**Activity**
Give a verbatim quotation of every record.

[Opening Task inputs section]

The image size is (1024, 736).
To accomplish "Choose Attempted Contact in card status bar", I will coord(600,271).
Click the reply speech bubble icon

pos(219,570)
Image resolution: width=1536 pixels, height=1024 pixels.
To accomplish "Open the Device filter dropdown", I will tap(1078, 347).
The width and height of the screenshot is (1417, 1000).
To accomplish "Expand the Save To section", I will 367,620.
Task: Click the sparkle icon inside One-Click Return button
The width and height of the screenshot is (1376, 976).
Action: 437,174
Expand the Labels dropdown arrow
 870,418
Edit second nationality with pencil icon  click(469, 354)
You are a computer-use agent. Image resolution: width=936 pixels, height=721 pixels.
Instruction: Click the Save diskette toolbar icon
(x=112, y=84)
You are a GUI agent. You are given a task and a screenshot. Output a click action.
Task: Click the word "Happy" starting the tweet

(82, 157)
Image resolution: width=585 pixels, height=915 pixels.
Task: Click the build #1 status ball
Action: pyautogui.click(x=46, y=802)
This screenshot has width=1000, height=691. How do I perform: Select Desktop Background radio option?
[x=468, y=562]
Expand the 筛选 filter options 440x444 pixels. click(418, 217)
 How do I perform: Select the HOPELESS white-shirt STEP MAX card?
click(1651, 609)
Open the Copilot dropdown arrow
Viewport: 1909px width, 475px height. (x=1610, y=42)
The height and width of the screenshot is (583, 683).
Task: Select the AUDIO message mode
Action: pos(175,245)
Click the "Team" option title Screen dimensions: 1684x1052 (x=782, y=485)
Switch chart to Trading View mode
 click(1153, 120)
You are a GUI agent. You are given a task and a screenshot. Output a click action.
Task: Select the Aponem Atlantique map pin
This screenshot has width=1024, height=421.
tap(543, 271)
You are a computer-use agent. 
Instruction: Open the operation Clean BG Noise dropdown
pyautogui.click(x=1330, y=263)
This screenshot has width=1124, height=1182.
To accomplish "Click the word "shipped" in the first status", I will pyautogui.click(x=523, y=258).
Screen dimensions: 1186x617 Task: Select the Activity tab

[Closing Task inputs section]

**Response to the task**
The image size is (1024, 736).
To accomplish "Choose Attempted Contact in card status bar", I will coord(600,271).
Click the reply speech bubble icon

pos(219,570)
Image resolution: width=1536 pixels, height=1024 pixels.
To accomplish "Open the Device filter dropdown", I will tap(1078, 347).
The width and height of the screenshot is (1417, 1000).
To accomplish "Expand the Save To section", I will 367,620.
Task: Click the sparkle icon inside One-Click Return button
The width and height of the screenshot is (1376, 976).
Action: 437,174
Expand the Labels dropdown arrow
 870,418
Edit second nationality with pencil icon  click(469, 354)
You are a computer-use agent. Image resolution: width=936 pixels, height=721 pixels.
Instruction: Click the Save diskette toolbar icon
(x=112, y=84)
You are a GUI agent. You are given a task and a screenshot. Output a click action.
Task: Click the word "Happy" starting the tweet

(82, 157)
Image resolution: width=585 pixels, height=915 pixels.
Task: Click the build #1 status ball
Action: pyautogui.click(x=46, y=802)
This screenshot has width=1000, height=691. How do I perform: Select Desktop Background radio option?
[x=468, y=562]
Expand the 筛选 filter options 440x444 pixels. click(418, 217)
 How do I perform: Select the HOPELESS white-shirt STEP MAX card?
click(1651, 609)
Open the Copilot dropdown arrow
Viewport: 1909px width, 475px height. (x=1610, y=42)
The height and width of the screenshot is (583, 683).
Task: Select the AUDIO message mode
Action: pos(175,245)
Click the "Team" option title Screen dimensions: 1684x1052 (x=782, y=485)
Switch chart to Trading View mode
 click(1153, 120)
You are a GUI agent. You are given a task and a screenshot. Output a click action.
Task: Select the Aponem Atlantique map pin
This screenshot has width=1024, height=421.
tap(543, 271)
You are a computer-use agent. 
Instruction: Open the operation Clean BG Noise dropdown
pyautogui.click(x=1330, y=263)
This screenshot has width=1124, height=1182.
To accomplish "Click the word "shipped" in the first status", I will pyautogui.click(x=523, y=258).
Screen dimensions: 1186x617 Task: Select the Activity tab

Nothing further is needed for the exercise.